Informa’s the Industry Giant; Endeavor Wants to Rival Them
By: Christiana Sciaudone
If Endeavor Business Media’s Chris Ferrell gets his way, his company could someday go up against Informa as one of the biggest B2B media and events groups on the planet.
Informa has been one of the most acquisitive companies in the industry over the past several years, picking up assets like TechTarget, Ascential and Tarsus. It reaches more than 50 million opted-in professionals through the newly-named Informa TechTarget alone, which houses its B2B media and currently has a market cap of about $750 million and is expected as a newly combined company to generate revenue of $500 million. That division comprises over 100 brands and more than 1,000 experts, analysts and consultants.

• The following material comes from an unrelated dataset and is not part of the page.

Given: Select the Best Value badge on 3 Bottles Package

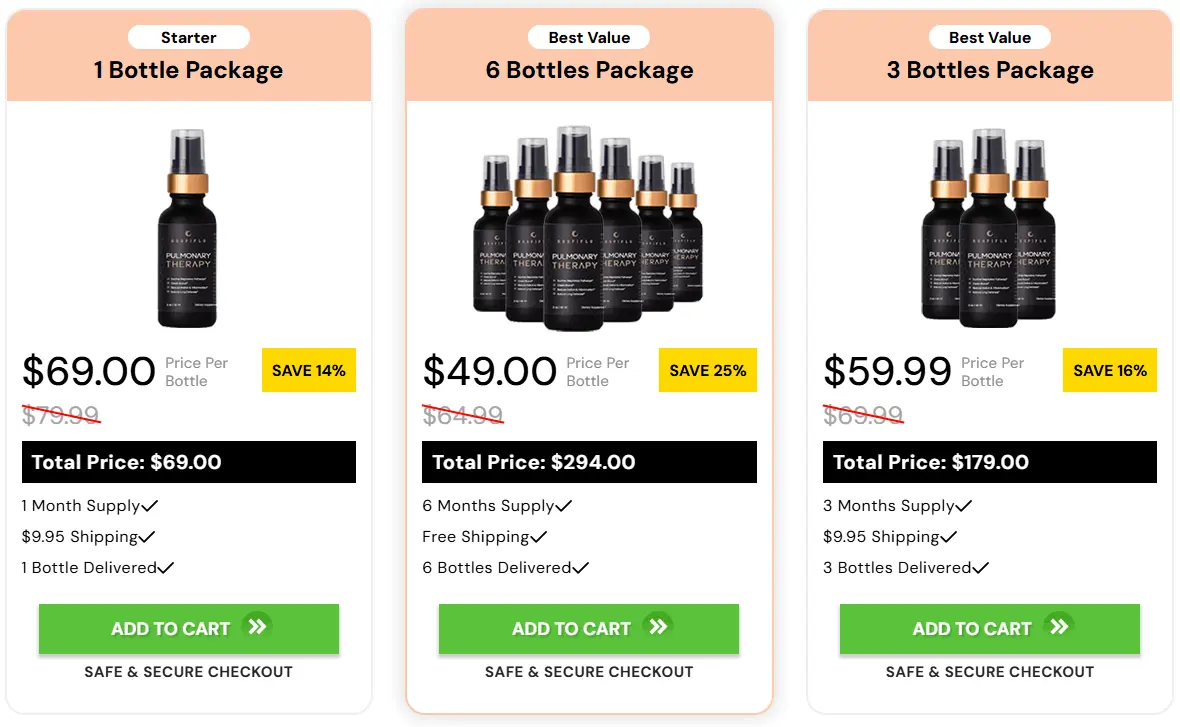Looking at the screenshot, I should pos(989,37).
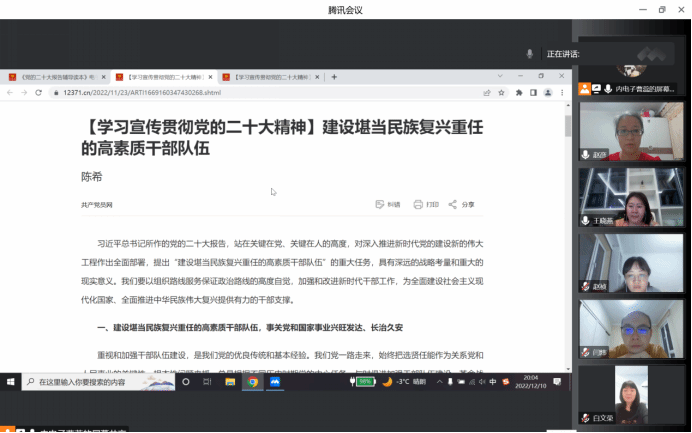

That compares to Endeavor’s 80-plus media brands and a reach of 12 million professionals with about 670 employees. The company, founded in 2017, expects to reach $160 million in revenue for 2024 with just under 20% margins and about $30 million of EBITDA. It is backed by Resolute Capital Partners and has done more than 21 strategic acquisitions.
The B2B media industry needs a strategic buyer outside of just Informa for financial buyers, ie, private equity funds, to have confidence in the liquidity of the market in order to invest, Endeavor Chief Executive Officer Ferrell said. And he’s ready to join hands with a willing partner to build the newest industry giant—and said there are more small B2B media and events businesses on the market than at any time since he entered the business nearly eight years ago.
“There continues to be an interesting opportunity that a number of the big companies that you know, the $100 million of revenue and up companies in the U.S. are really sort of late in their holding periods with their private equity owners,” Ferrell said. “There is still an opportunity if there’s a financial buyer who has both the ability and the willingness to build a really large company, to roll up some of those into a single entity. I just haven’t found the financial partner that has both of those things yet.”
Asked if Endeavor will be the next Informa, Ferrell said: “It could be with the right partner.”
In June, AMO reported that Endeavor was in talks with new private equity firms to buy out Resolute, its original funder.
2025 Revenue
Companies with under $20 million in annual revenue are on the market amid a challenging environment where ad clients increasingly want a diverse array of products that can be hard to offer without scale.
“I’ve seen a number of those companies come to market,” Ferrell said. “Some of them would make sense for us if we can reach an agreement. I’m not really looking to expand outside of the verticals that I’m in on the media side.”
Events are increasingly important for Endeavor, as they are for all media businesses post-pandemic, but Ferrell is keen to keep a balance in the portfolio.
“Events has been an area that I have considered sort of underrepresented in our revenue mix,” Ferrell said. “My focus around acquisitions recently has been on acquiring events—the one transaction we did this past this year was the Scranton Gillette Communications assets. And about half of what came over was events.”
Ferrell is now looking for events that fit within the industries that they serve on the media side where they don’t currently have any.
“It’s an important sort of leg of the revenue stool,” he said. Also important is diversification of industries.
“The reason that Endeavor is in multiple verticals is because a single industry can have a downturn, and if you’re only in that one industry, you are going to have a downturn, right?” Ferrell said.
The revenue mix for Endeavor is roughly a quarter each in print ads, digital media ads and marketing solutions. Events bring in about 20% of total sales and research 5%.
Orders for 2025 are pacing higher than 2024, and Ferrell is cautiously optimistic that it could be a somewhat better year. Absent doing a significant acquisition in 2025, financial figures should be about the same next year as they are this year, he said. Endeavor continues to be relatively print-heavy in part because Ferrell wants to be able to offer advertisers a broad array of options.
“It has lower margins than digital media, but the way we do it, it’s still a profitable part of the business,” Ferrell said.